Given data:

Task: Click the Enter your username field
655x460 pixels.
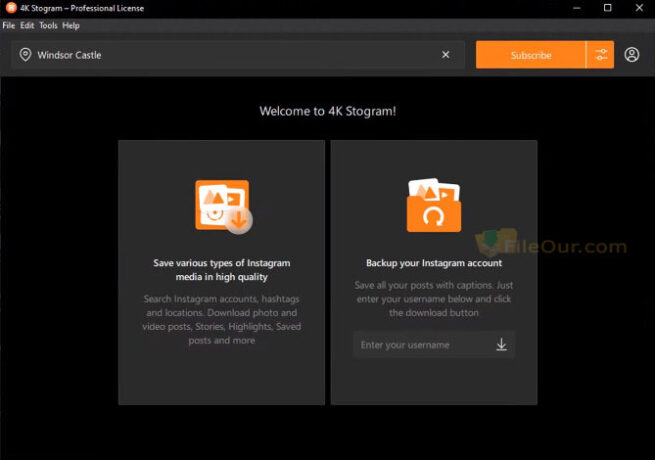Action: click(x=420, y=345)
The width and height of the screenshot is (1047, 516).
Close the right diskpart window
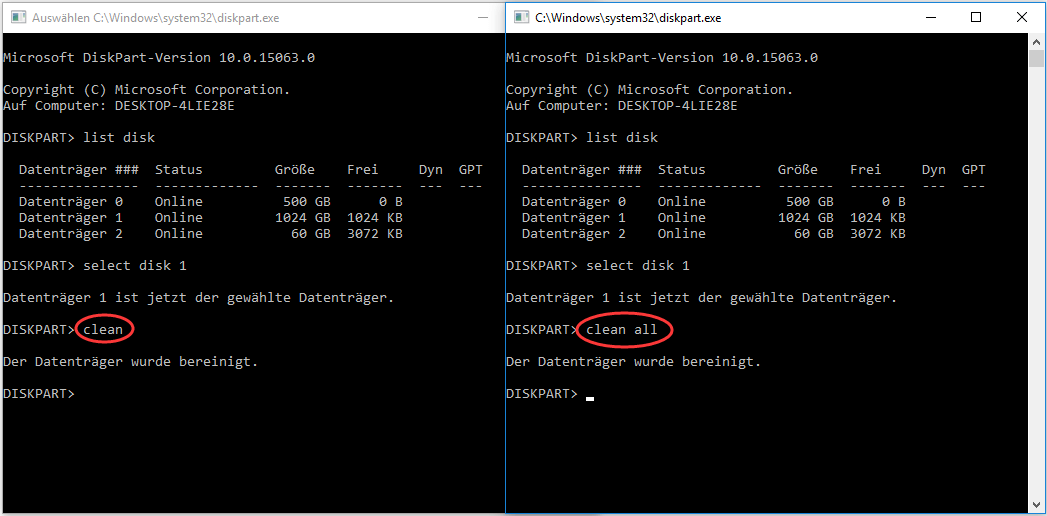[x=1023, y=17]
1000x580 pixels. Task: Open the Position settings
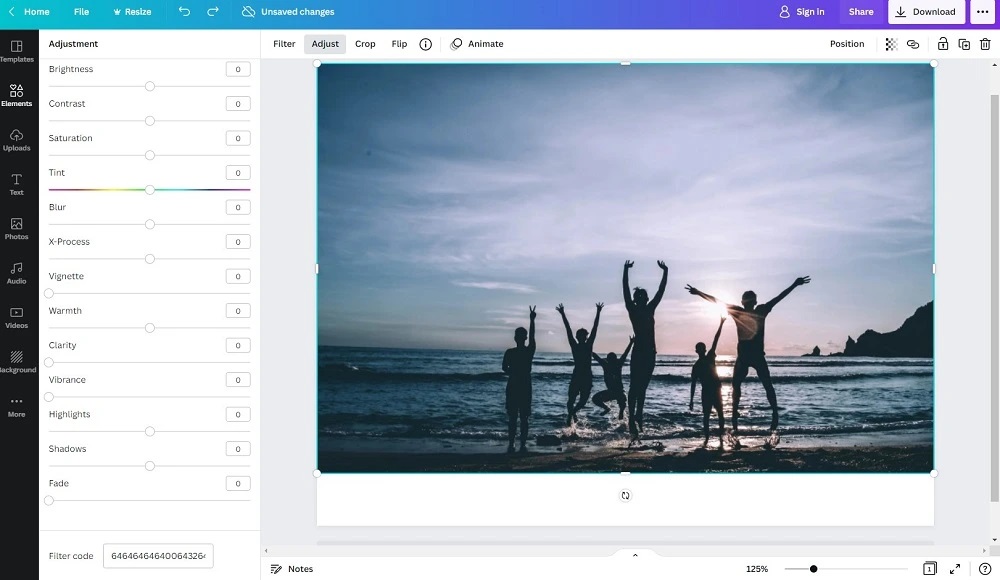point(847,44)
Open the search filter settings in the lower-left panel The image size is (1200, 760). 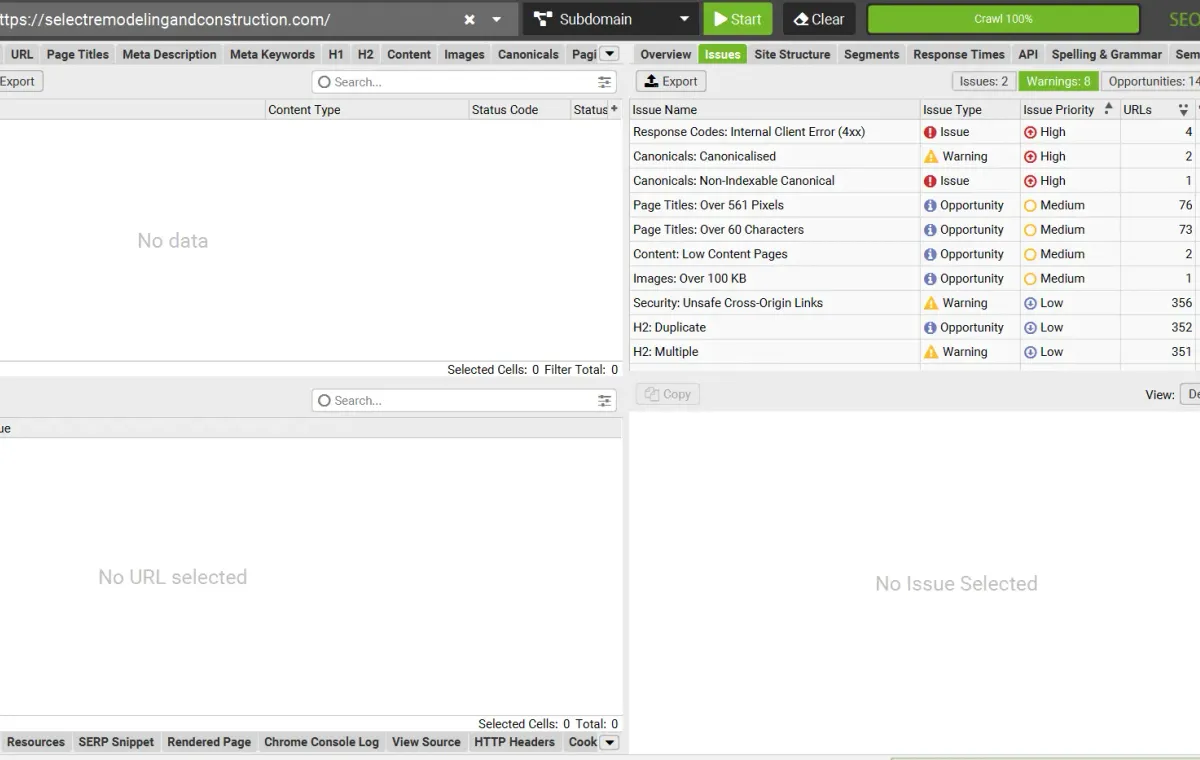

Instructions for the task: In the copy, include every entry above exactly and leave out each picture.

Exercise response:
Task: Click the Enter your username field
655x460 pixels.
Action: click(x=420, y=345)
The width and height of the screenshot is (1047, 516).
Close the right diskpart window
[x=1023, y=17]
1000x580 pixels. Task: Open the Position settings
point(847,44)
Open the search filter settings in the lower-left panel The image size is (1200, 760). 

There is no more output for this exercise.